* **YOUR OBJECTIVE**:
Below are some records. Copy every line in them that holds "agent".

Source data

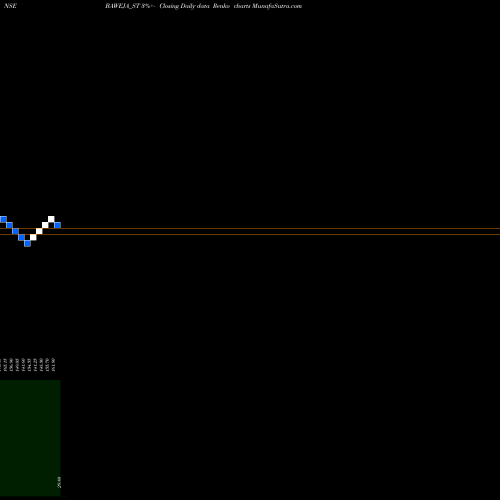The width and height of the screenshot is (500, 500).
Task: Click the white brick between the orange lines
Action: [39, 231]
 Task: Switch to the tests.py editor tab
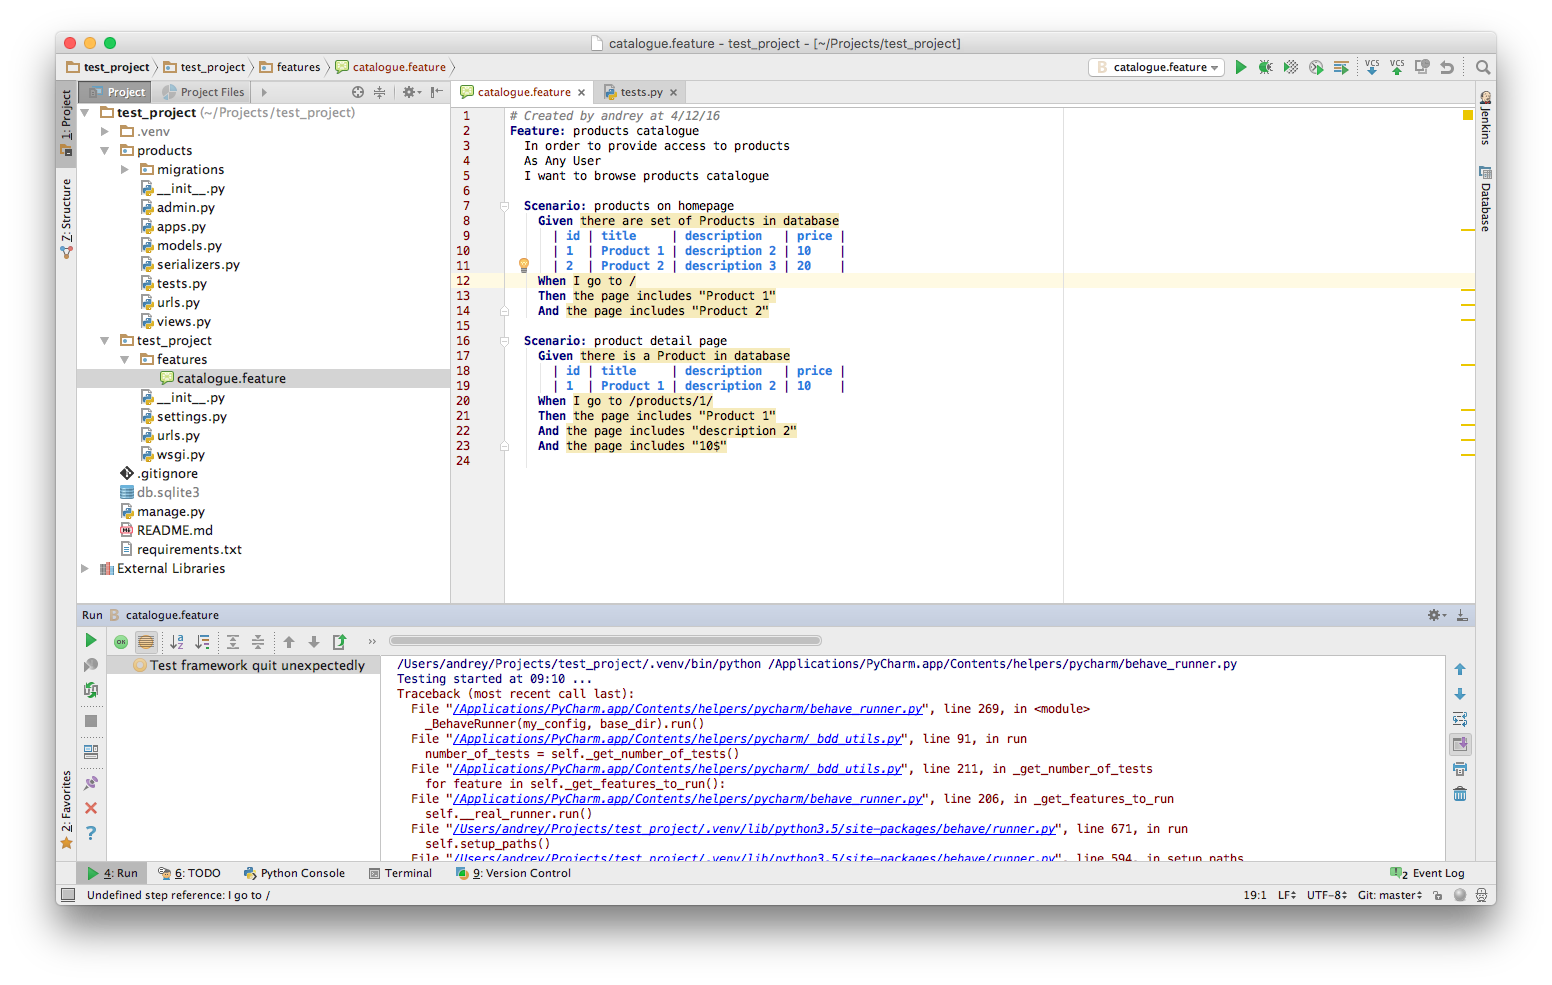tap(638, 91)
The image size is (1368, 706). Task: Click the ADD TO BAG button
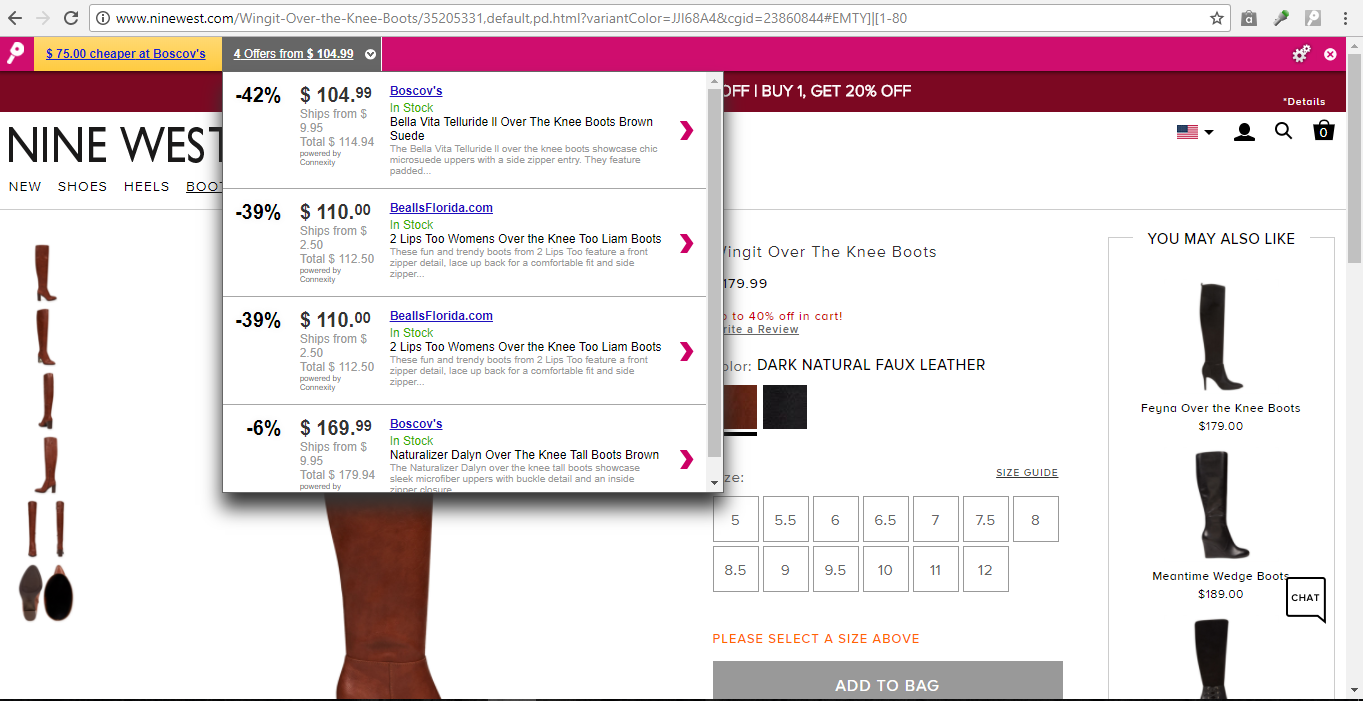pyautogui.click(x=887, y=685)
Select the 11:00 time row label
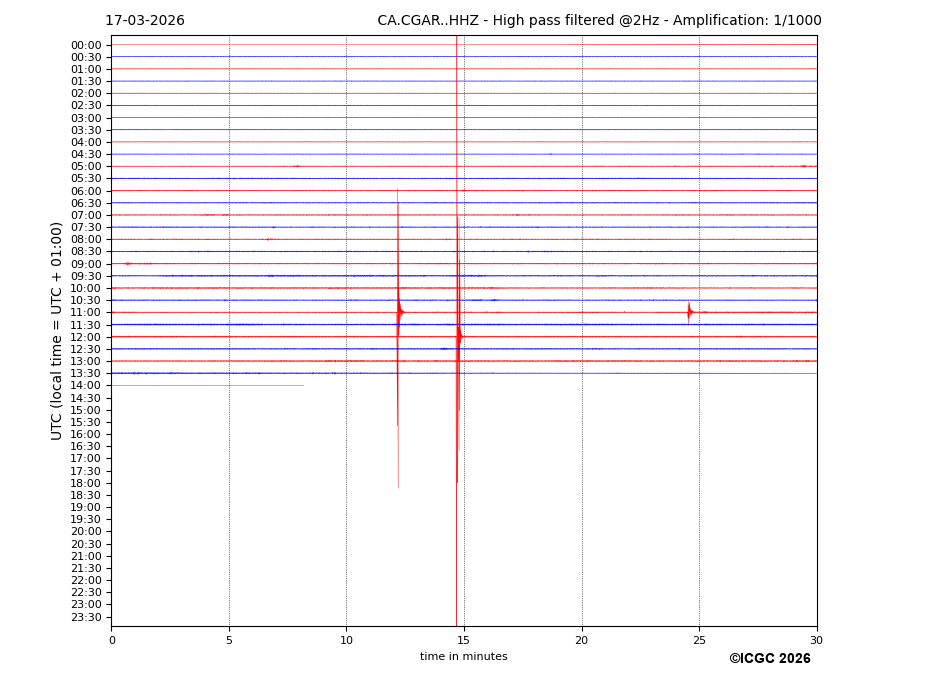The width and height of the screenshot is (927, 696). 86,313
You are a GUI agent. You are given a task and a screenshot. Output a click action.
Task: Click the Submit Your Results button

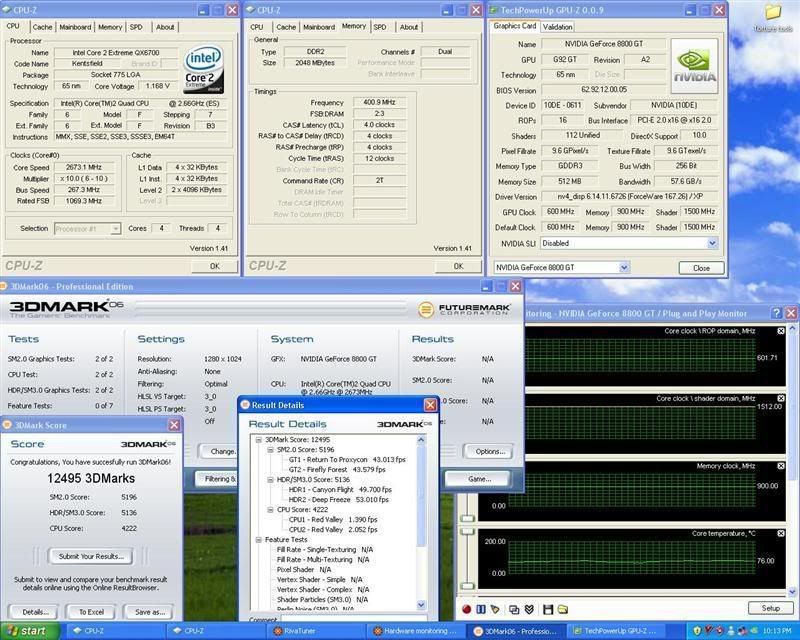[91, 556]
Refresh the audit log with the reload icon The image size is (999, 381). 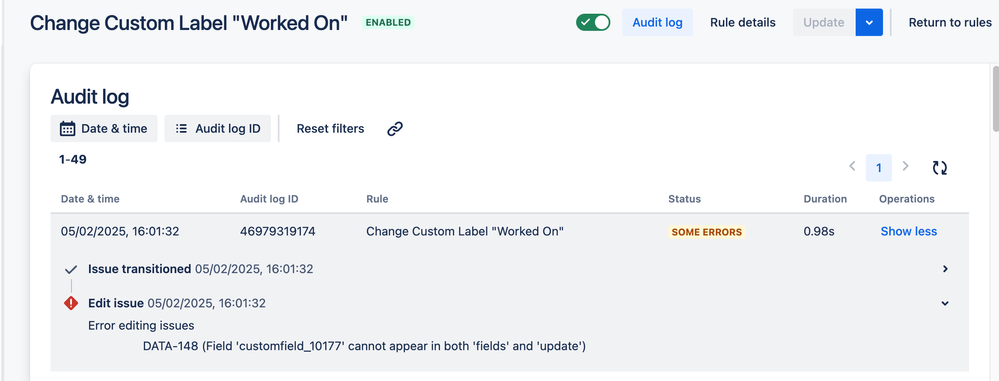coord(940,168)
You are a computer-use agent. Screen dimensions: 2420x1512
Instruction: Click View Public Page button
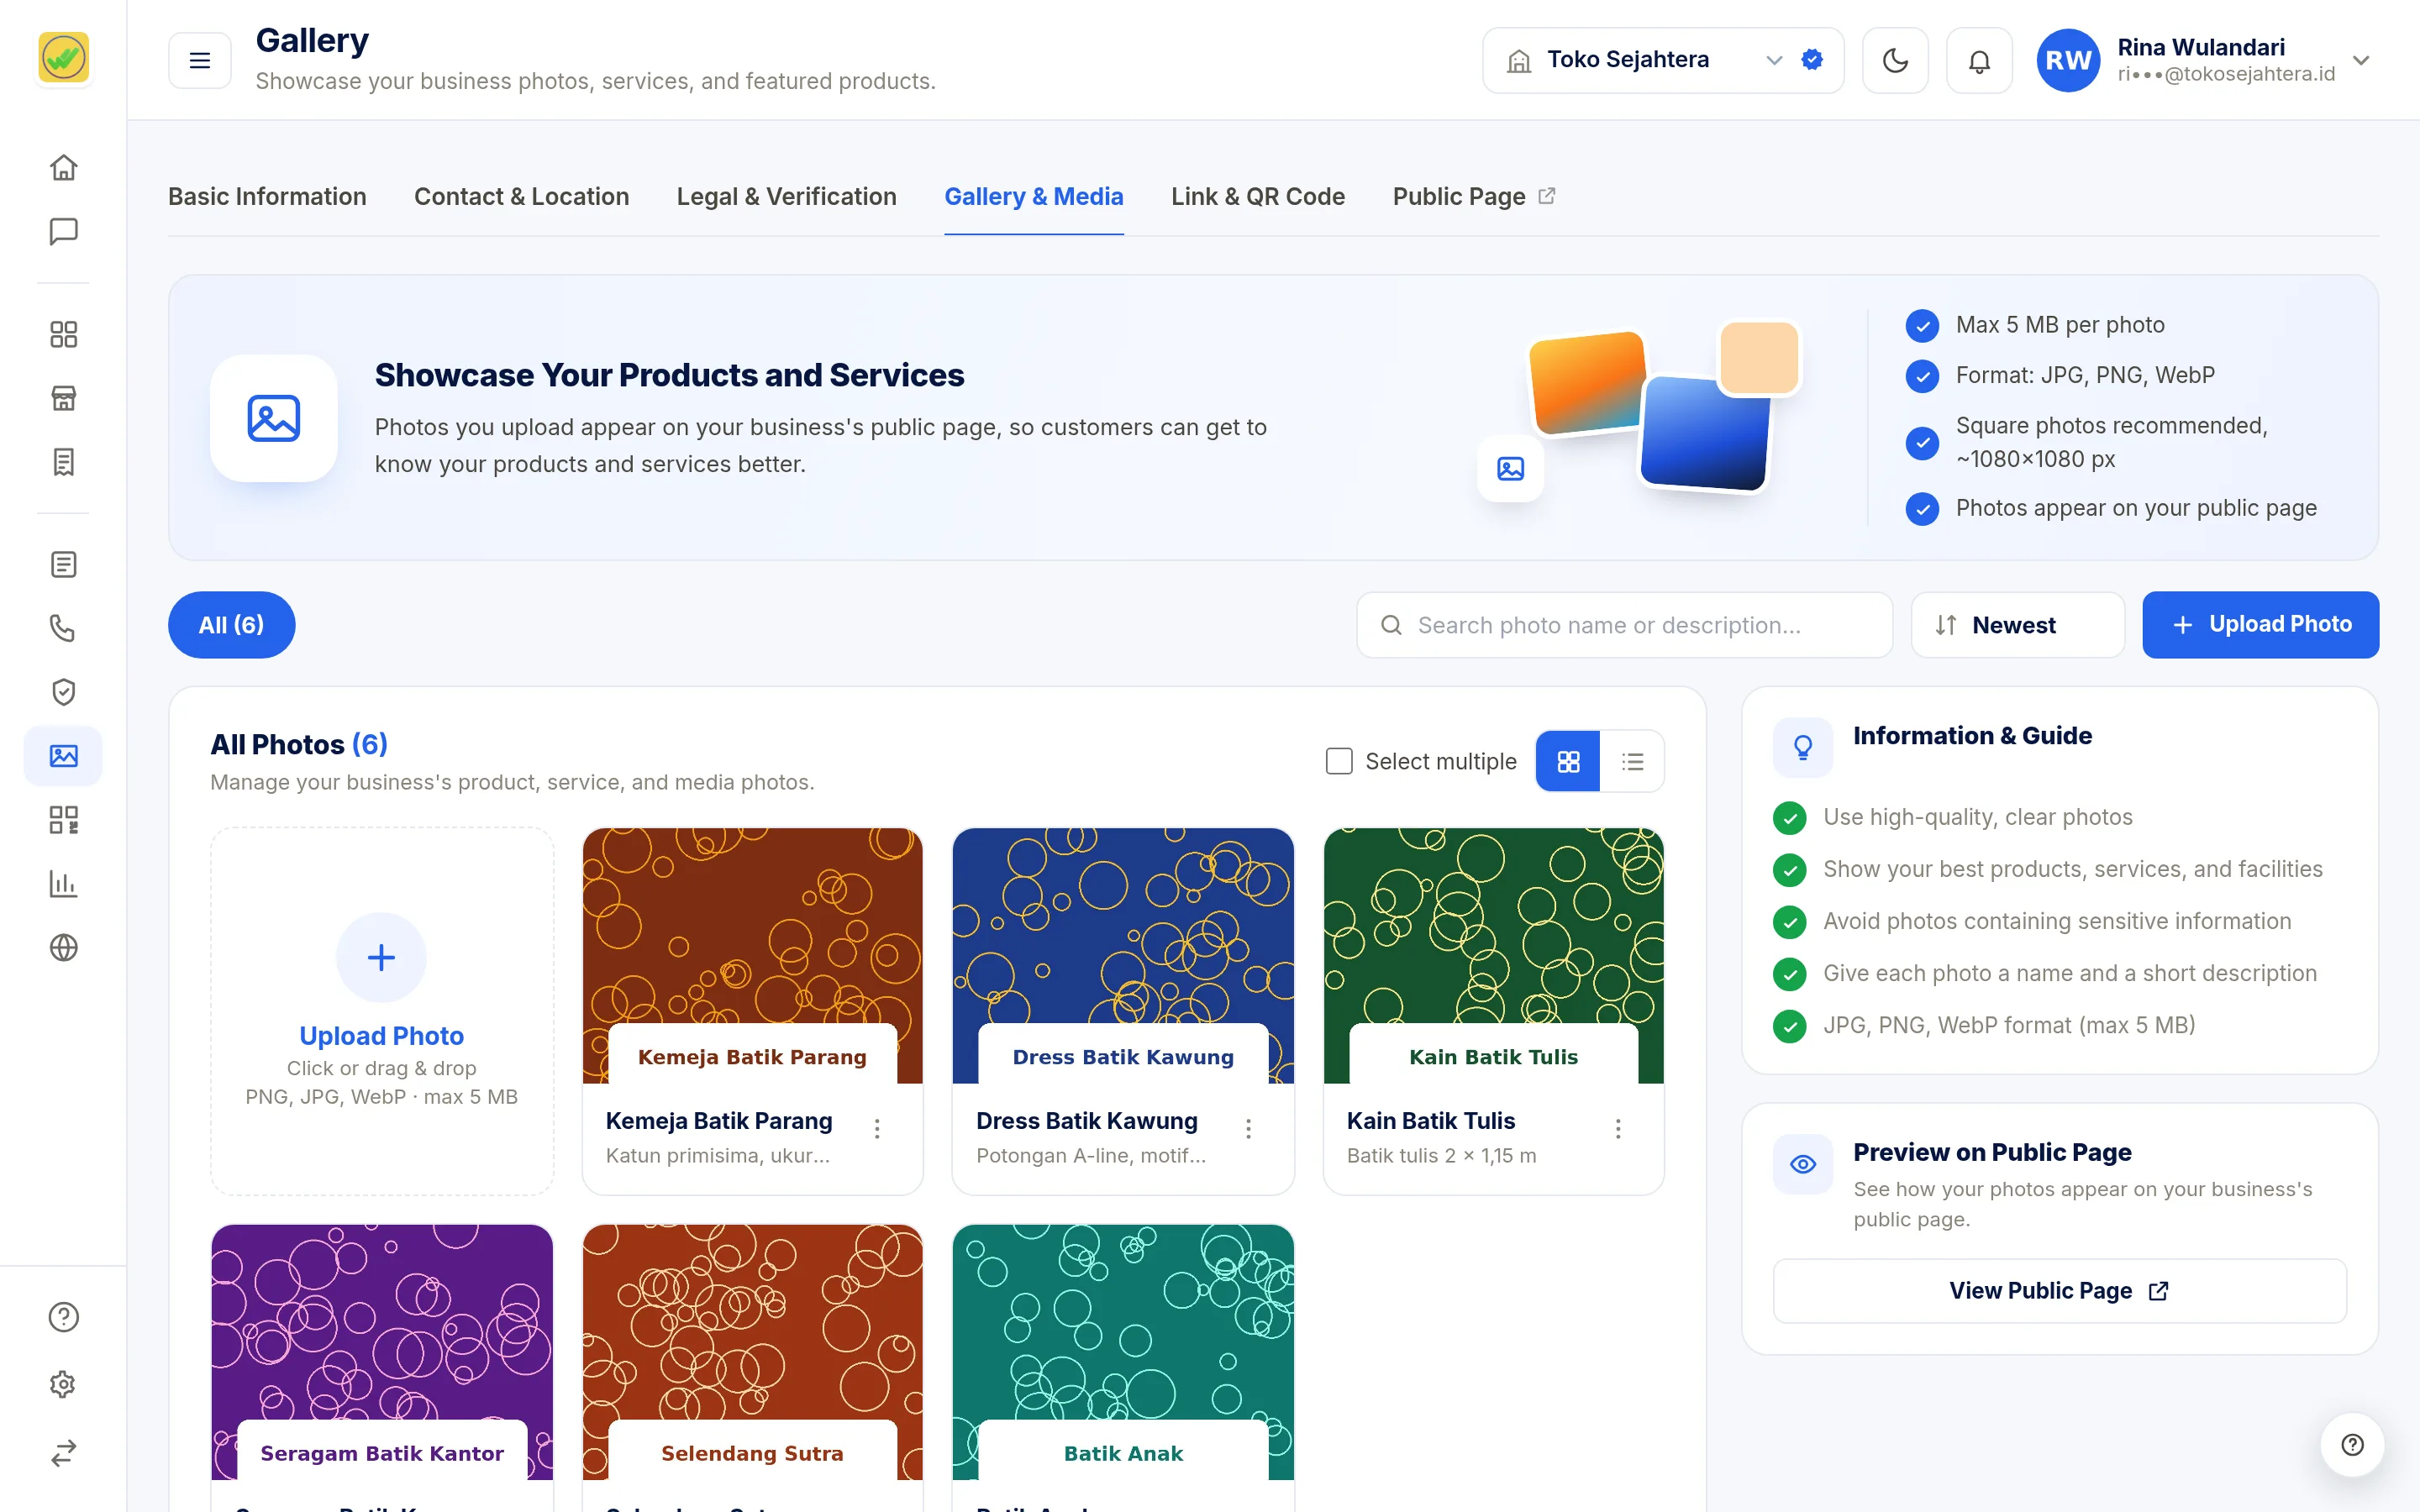(2059, 1291)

* **ANSWER SPACE**:
You are a GUI agent. You are given a task and a screenshot. Output a click action.
You are a computer-use agent. Screen dimensions: 2420x1512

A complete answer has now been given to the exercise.